Trillium Insights

Thoughts and Insights from Trillium's Practice Leaders

What’s the big deal anyway?

What’s the big deal anyway?

Some people believe resume, LinkedIn and Internet sourcing is so easy that sourcing is either dying or dead or can be performed for $6/hour. After all, resume and LinkedIn sourcing appears simple and easy on the surface, however – it is deceptively difficult and complex. Anyone can find candidates because all searches "work" as long as they are syntactically correct. That doesn’t mean the searches are finding all of the best candidates.


People make assumptions when creating searches. Every time an assumption is made, there is room for error and you unknowingly miss and/or eliminate results! After all, no single search can return all potentially qualified people. Every search both includes some qualified people and excludes some qualified people. Some of the best people have resumes or social profiles that may not appear to be obvious or strong matches to your needs. People cannot effectively be reduced to and represented by a text-based document. Job seekers are NOT professional resume or LinkedIn profile writers which means people don’t create their resumes and LinkedIn profiles thinking about how you will search for them.

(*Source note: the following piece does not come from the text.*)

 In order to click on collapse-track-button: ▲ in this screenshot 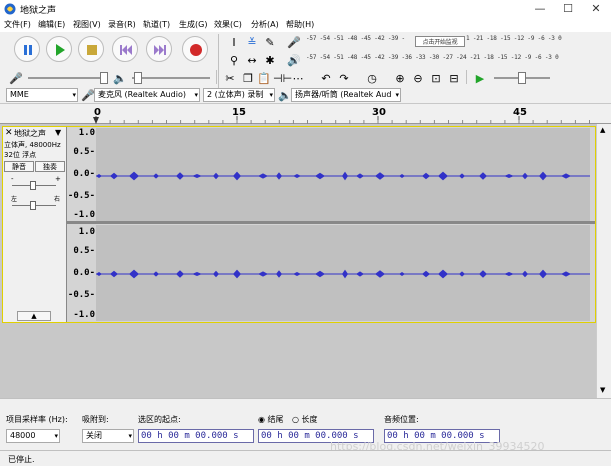, I will do `click(34, 316)`.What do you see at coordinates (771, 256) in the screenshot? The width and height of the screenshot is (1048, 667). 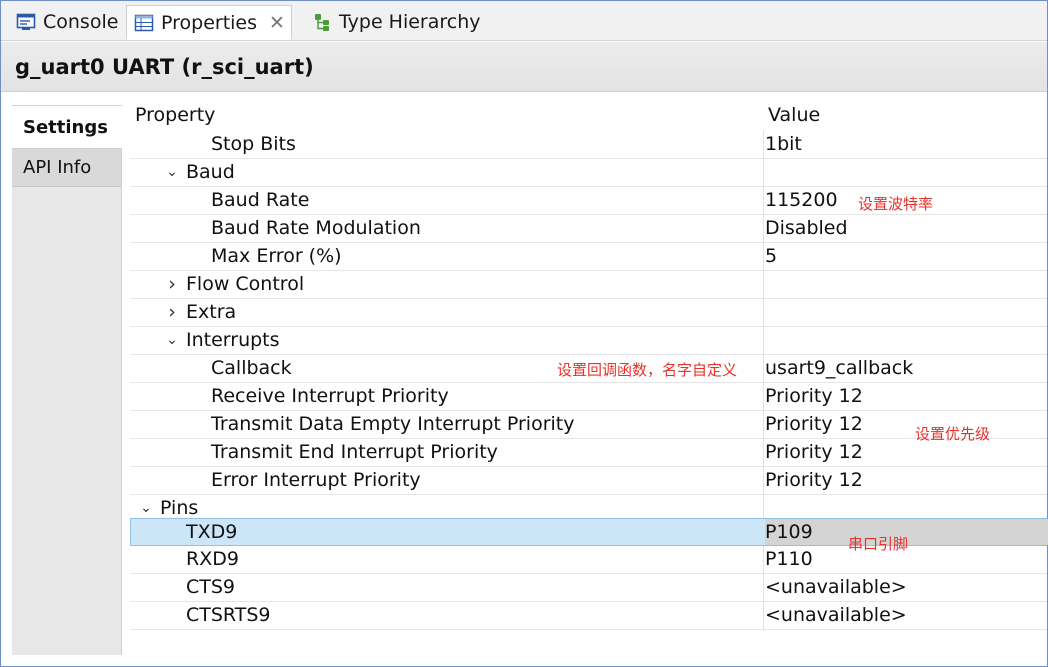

Most people still believe shorter and more concise resumes and social profiles are still better which means they are removing data/info from their resumes which can no longer be searched for! No one mentions every skill or responsibility they’ve had, nor describes every environment in which they’ve ever worked. There are many ways of expressing the same skills and experience, and even employers often don’t use the same job titles for the same job functions.  Not to mention that sometimes people don’t even use correct terminology.

Finally, anyone easy for you to find is easy for other recruiters to find which means there is no competitive advantage!  The work I did gathering available data has really paid off in allowing me to truely understand how the data relates.  It is really powerful.

 

Finding some people is easy… finding the best people IS NOT!

Finding some people is easy… finding the best people IS NOT!

In addition to the individuals that recruiters find while searching a system for job candidates, there are people that could be a good fit, but aren't found because of the lack of a specific keyword in a text box or missing value from a dropdown. Clues to a great candidate are hidden in the freeform cover letters and text resumes that might get ignored.  I’m guessing that a rough estimate of this class of data would be at least 50% of each data source that is searched. Using the Natural Language Processing power of Watson streamlines the search process and eliminates the need to create difficult and complex Boolean searches that rely on heavily formated data.  By also including the "intelligent search and match capabilities" of Watson ensures that a recruiter will consider other qualified candidates that might otherwise have been missed.

What Do I Know?

What Do I Know?

Trillium staff have hands-on practical experience, (read that as trying to find people to fill real jobs), with many of the industry leading search applications specifically designed for human capital data, so when I talk on the matter of semantic search, I’m not throwing around empty opinions. I’ve seen what these solutions can do, and what they simply can’t do. We have to find and recruit talented, qualified candidates with highly specialized skills and experience within 24-48 hours of receiving a client request on a daily basis.  If semantic search solutions can speed up that process and help us find more and better candidates faster – trust me, we would use them! Ultimately, it’s not about humans vs. technology – it’s about results.

Watson is Relatable

Watson is Relatable

If you search YouTube, you can find the historic Jeopardy episode and watch as IBM’s Super Computer “Watson” blows away Brad Rutter, Jeopardy’s all-time biggest money winner, along with Ken Jennings, the show’s record holder for longest championship streak. The formidable players stood no chance against Watson, which ended the game with $35,734 compared to Rutter’s $10,400 and Jennings’ $4,800. Watson parsed the keywords in the Jeopardy’s clues while looking for “related” terms as responses.


The operative word is “related”. Identifying related terms and concepts is something that pure Boolean searches cannot do – after all, Boolean searching is about looking for specific keywords (i.e. those included within the string itself).  The ability to identify related terms and concepts is akin to Semantic Search, which seeks to improve search accuracy by understanding searcher intent and the contextual meaning of terms as they appear to generate more relevant results.


The ability to quickly research and answer trivia questions (or provide questions for the answers, in the case of Jeopardy) is a far cry from having to boil a hiring need (skills, capabilities, and specific responsibilities in specific industries and environments) down to a series of queries to mine flawed and incomplete human capital data (i.e., resumes and social media profiles) in order to return people who have a high probability of not only being qualified for the position, but also interested in the job (i.e. “recruitable”). My short term goal is to use Watson to create the process to get and relate the data into those requests and find the right recruitable people.